Là où, chez le cinéaste français, "chacun [avait] ses raisons", Lang adopte les codes du film noir : il fait de cette histoire une tragédie grecque, avec sa femme fatale, son pigeon et son salaud. Mais il ménage ses effets : visuellement, les codes du film noir ne sont adoptés qu'après le meurtre. Le procès, avec ses témoins dans un halo sombre. L'exécution, avec son couloir de la mort. La tentative de suicide, avec son jeu sur les ombres. Toutes ces scènes sont très stylisées, au contraire du reste du film, plutôt académique. Cette stylisation culmine avec la scène quasi finale, où Cross est travaillé par sa conscience : le clignotement d'une enseigne à la fenêtre agit comme le supplice de la goutte. Il avait été annoncé par le disque rayé un peu plus tôt. Contemplant cette scène que n'aurait pas renié un Orson Welles, je me demande si elle n'a pas inspiré Chantal Akerman dans son propre final de Jeanne Dielman, où Jeanne est attablé dans son salon, juste après le meurtre. Concernant cette scène, il faut souligner que la punition du héros ne réside pas dans le remords : si Cross devra porter sa croix jusqu'à sa mort, ce n'est pas d'avoir fait condamner un innocent mais de n'avoir pu se faire aimer de Kitty. La voix qu'il entend dans sa tête lui répète que son cœur est acquis pour l’éternité à Johnny. Une vision chrétienne, porteuse de la vie au-delà de la mort, mais qui ne verse nullement dans le prêchi-prêcha. Le catholicisme de Lang imprègne le film, jusque dans la vision qu'il donne de Kitty comme Eve la tentatrice : ainsi, lorsque son patron lance à Cross auquel il a gardé son estime : "c'est à cause d'une femme, n'est-ce pas ?" Les féministes tiqueront peut-être.
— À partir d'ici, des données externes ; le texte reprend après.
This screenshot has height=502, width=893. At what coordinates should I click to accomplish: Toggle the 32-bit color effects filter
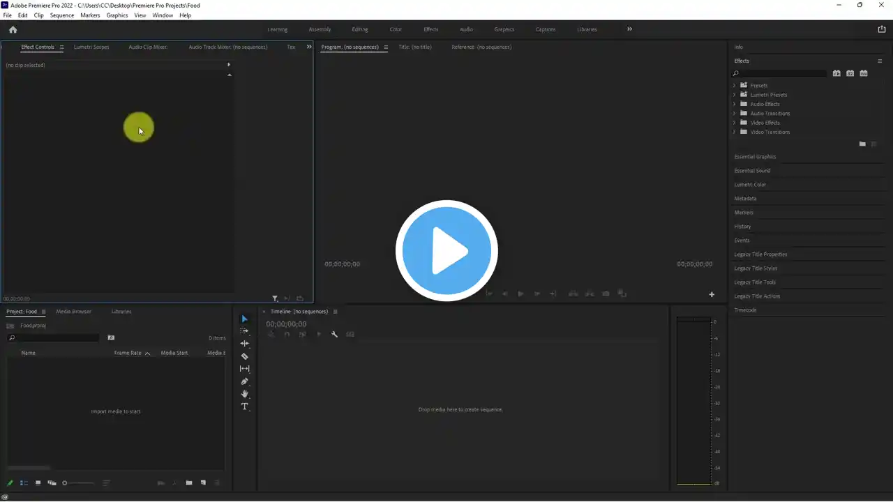pyautogui.click(x=850, y=73)
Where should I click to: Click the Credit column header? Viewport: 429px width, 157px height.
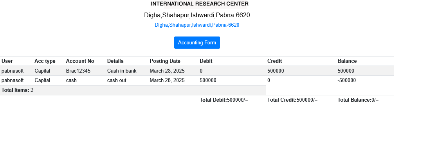click(x=274, y=61)
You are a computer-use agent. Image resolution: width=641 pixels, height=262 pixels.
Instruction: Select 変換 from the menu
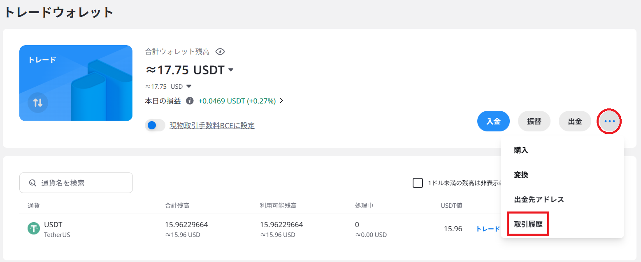click(521, 174)
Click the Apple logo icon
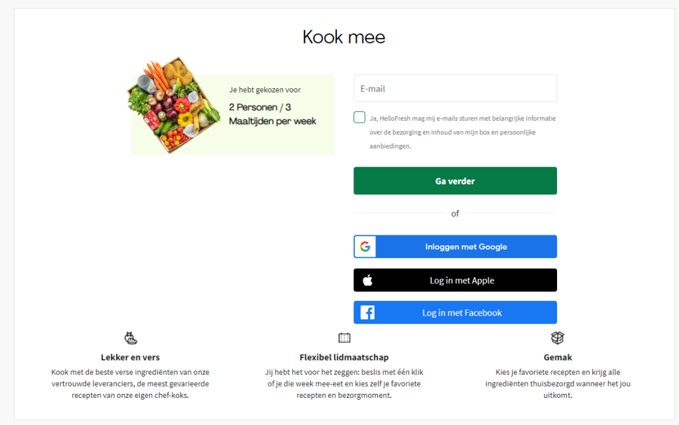Viewport: 679px width, 425px height. 367,280
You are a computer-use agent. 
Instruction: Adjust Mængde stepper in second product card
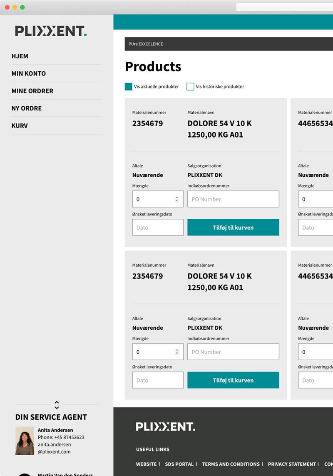[x=176, y=352]

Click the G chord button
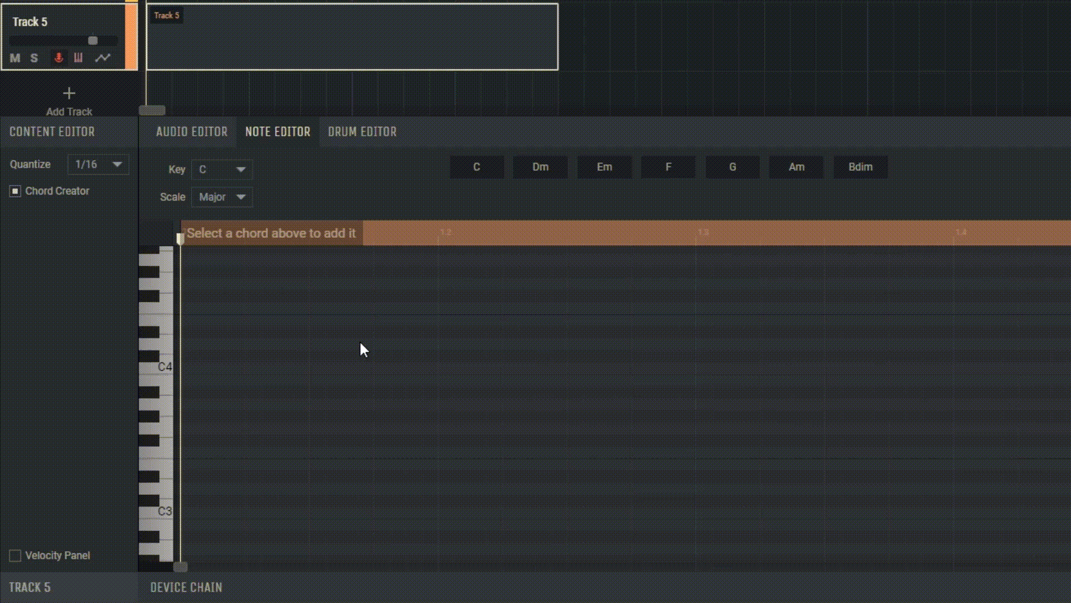[732, 166]
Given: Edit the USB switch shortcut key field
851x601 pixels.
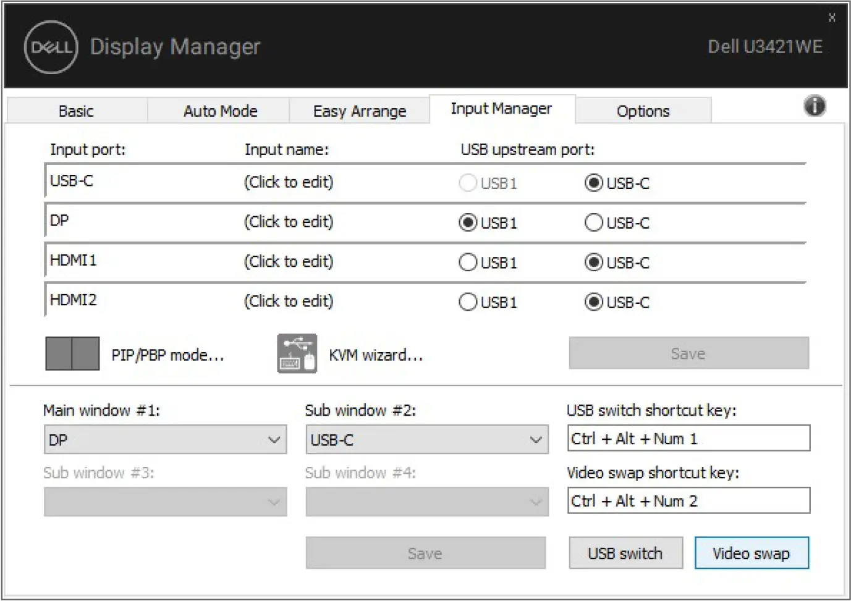Looking at the screenshot, I should tap(688, 438).
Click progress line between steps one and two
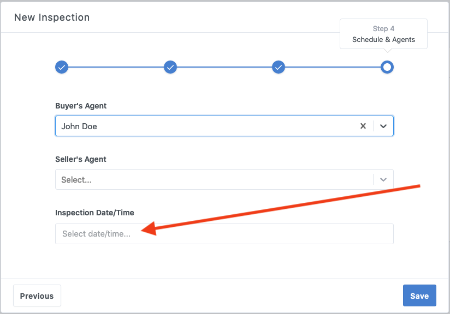The height and width of the screenshot is (314, 450). pyautogui.click(x=116, y=67)
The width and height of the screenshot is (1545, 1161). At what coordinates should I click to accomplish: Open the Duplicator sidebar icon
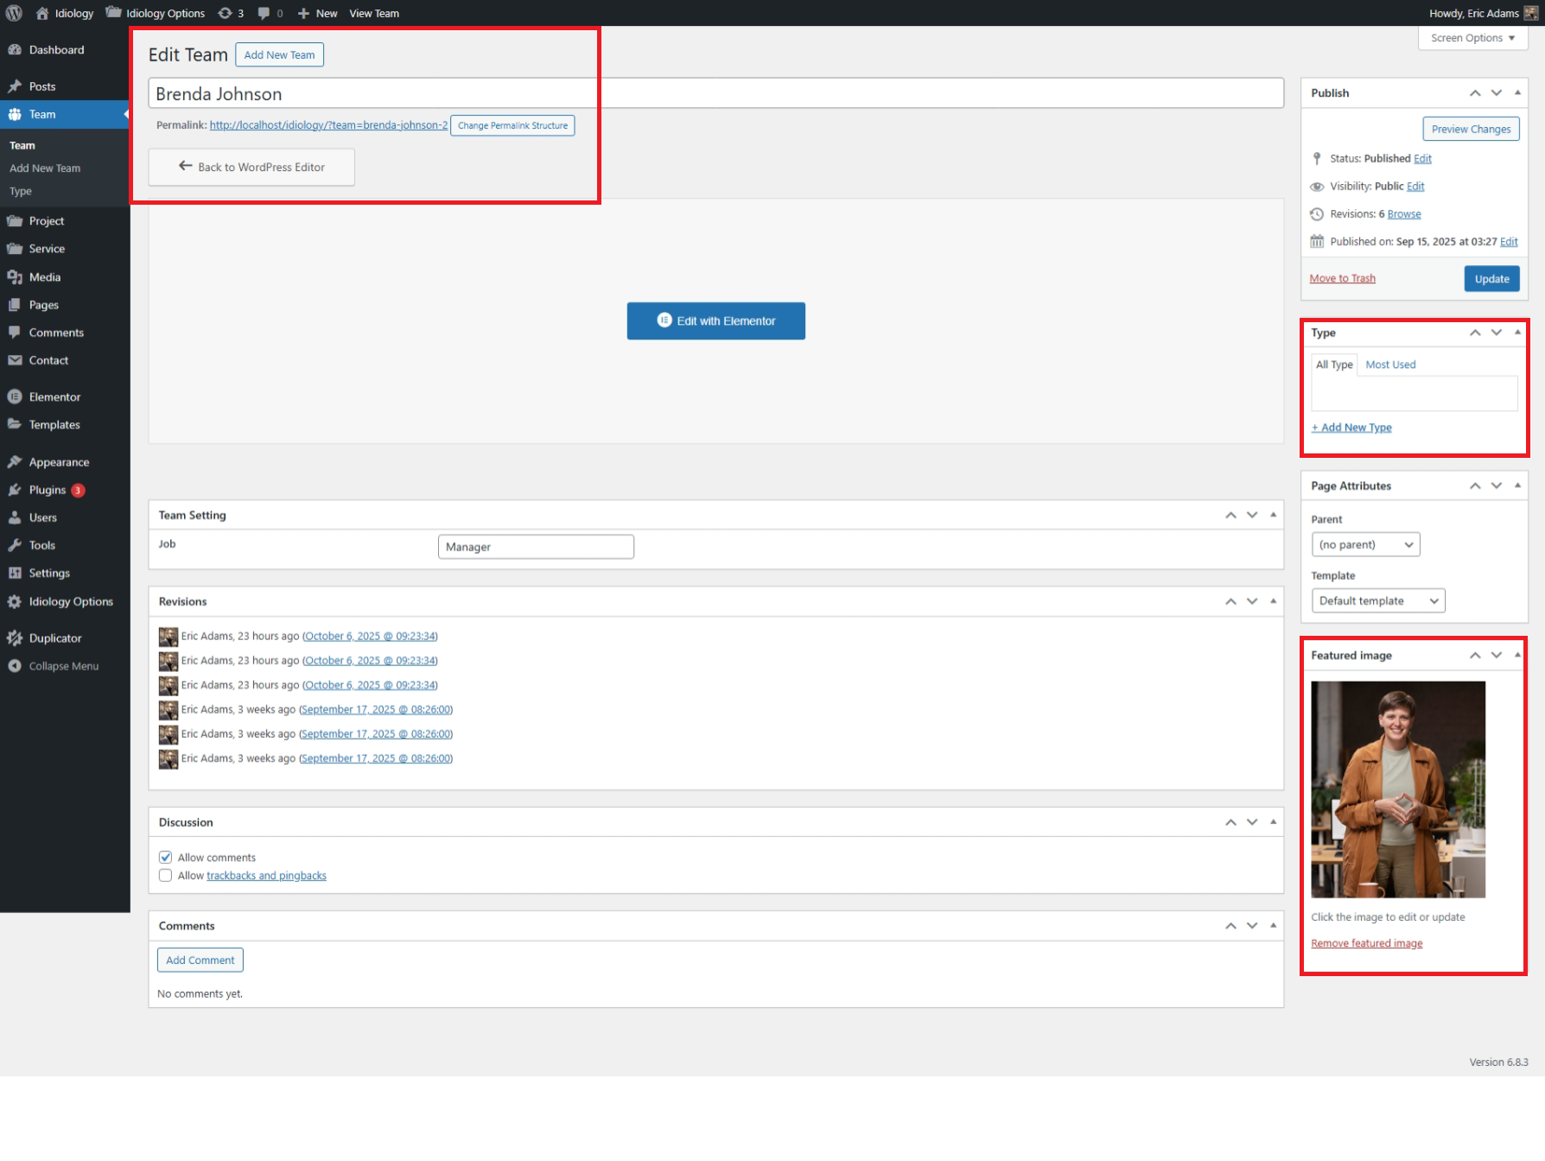pos(15,638)
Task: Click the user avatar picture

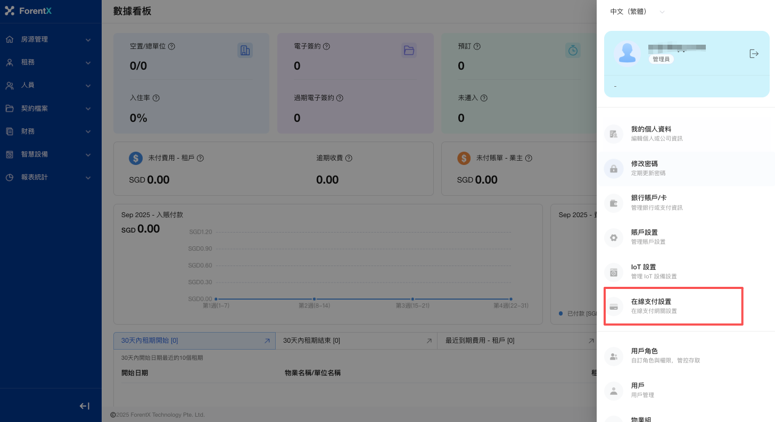Action: point(627,53)
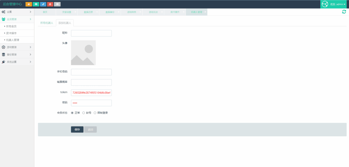
Task: Click the 返回 back button
Action: pos(90,129)
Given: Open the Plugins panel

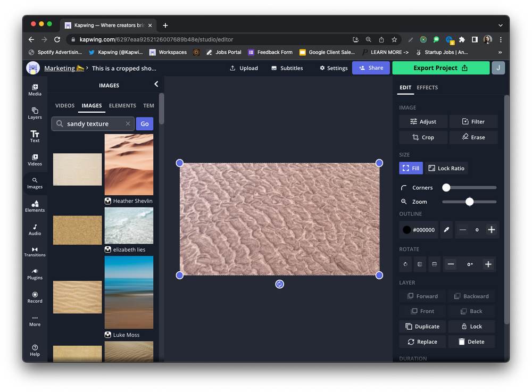Looking at the screenshot, I should (x=35, y=274).
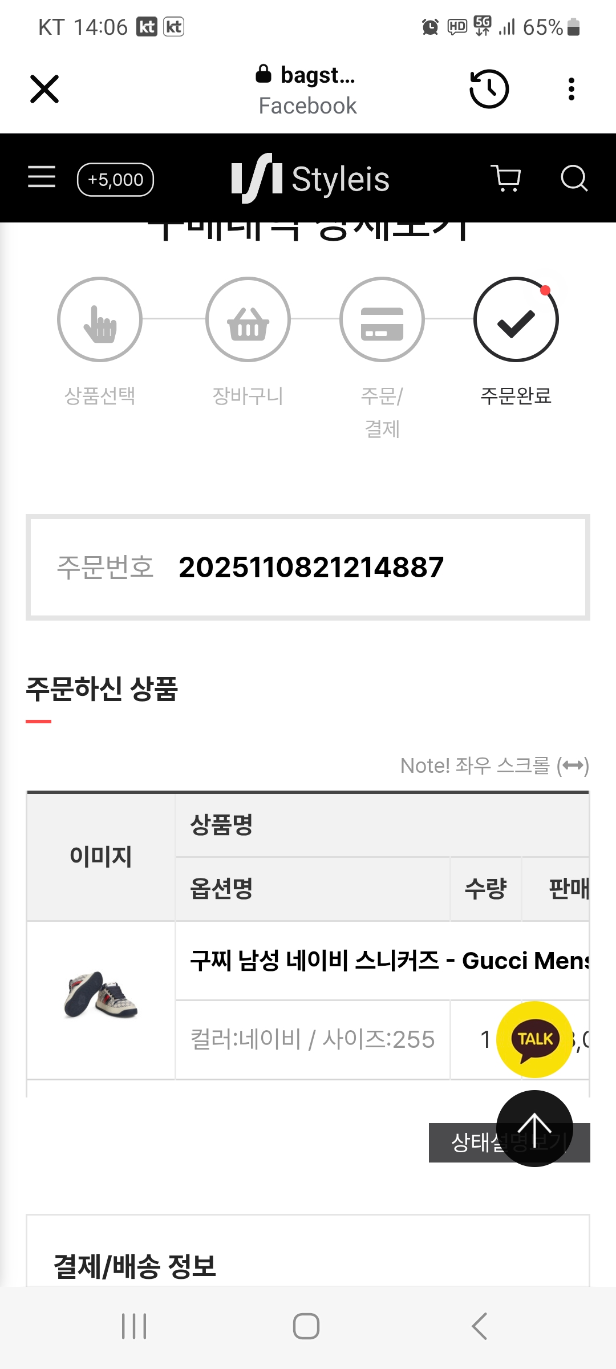Close the in-app browser with X
The height and width of the screenshot is (1369, 616).
(44, 89)
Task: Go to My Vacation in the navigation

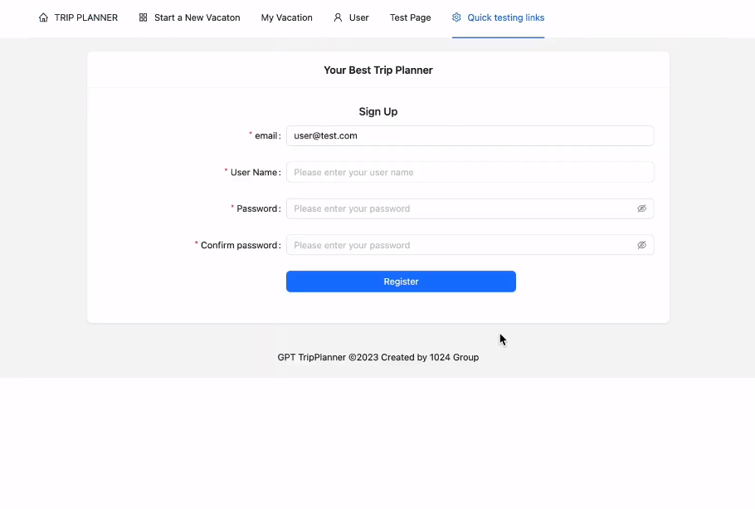Action: 286,17
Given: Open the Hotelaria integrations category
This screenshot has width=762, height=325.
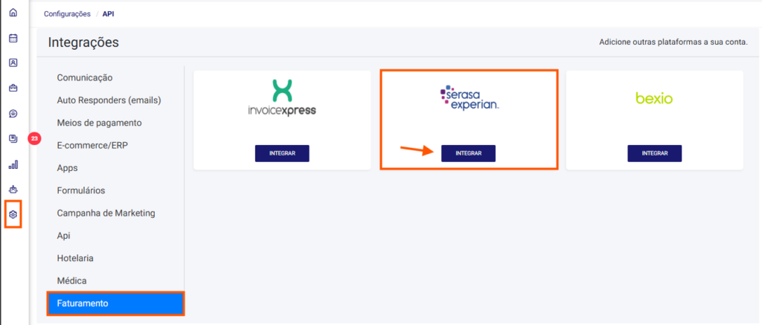Looking at the screenshot, I should pyautogui.click(x=75, y=258).
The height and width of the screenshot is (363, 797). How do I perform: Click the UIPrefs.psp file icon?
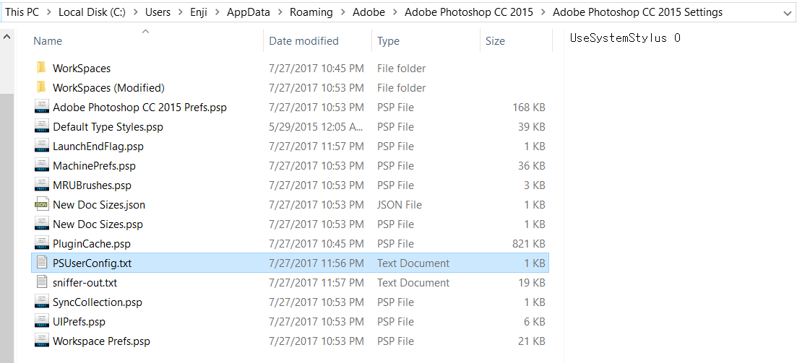[x=42, y=321]
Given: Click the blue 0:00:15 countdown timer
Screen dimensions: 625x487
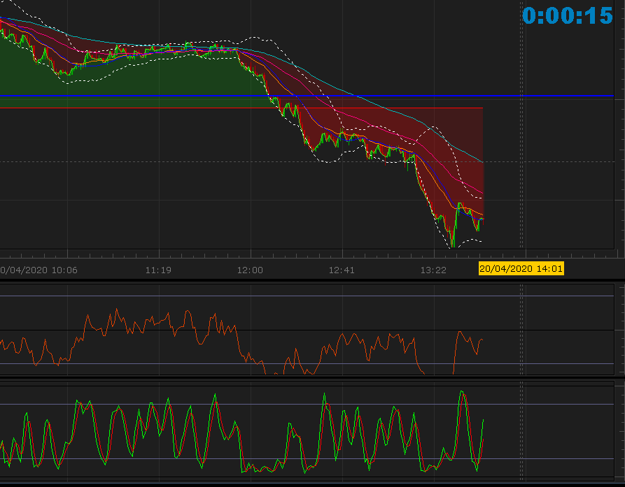Looking at the screenshot, I should pos(567,16).
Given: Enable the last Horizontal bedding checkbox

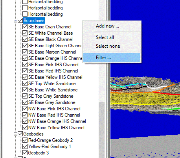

La Chienne était également une radioscopie ironique du monde de l'art, logique de la part du fils d'Auguste Renoir. Lang, qui fit à Paris des études de peinture, la reprend à son compte en l'adaptant à l'époque. L'absence de perspectives c'est, à l’époque, la modernité, et ce n'est pas un hasard si Kitty et Cross évoquent Cézanne au début du film. Là où les œuvres de Marcel prêtaient à sourire, Renoir voulant montrer que seule la signature compte, les tableaux ici sont crédibles, bien de leur temps, notamment le portrait que fait Chris de Kitty. Quant à l'appartement de Kitty, ses murs sont recouverts d'esquisses d'un célèbre illustrateur qui la précéda ici. Une autre époque.

* * *

Alors, qui l'emporte, dans le match entre l'original et son remake, si tant est qu'il faille un vainqueur ? Avantage à Lang pour moi, essentiellement pour l'interprétation : celle de La Rue rouge est impeccable alors que chez Renoir tout le monde surjouait allègrement, à l'exception de Michel Simon. Le parallèle s'avère en tout cas fécond : une très belle idée de l'Institut Lumière de Lyon. A suivre avec le parallèle Renoir - Kurosawa pour Les Bas-fonds.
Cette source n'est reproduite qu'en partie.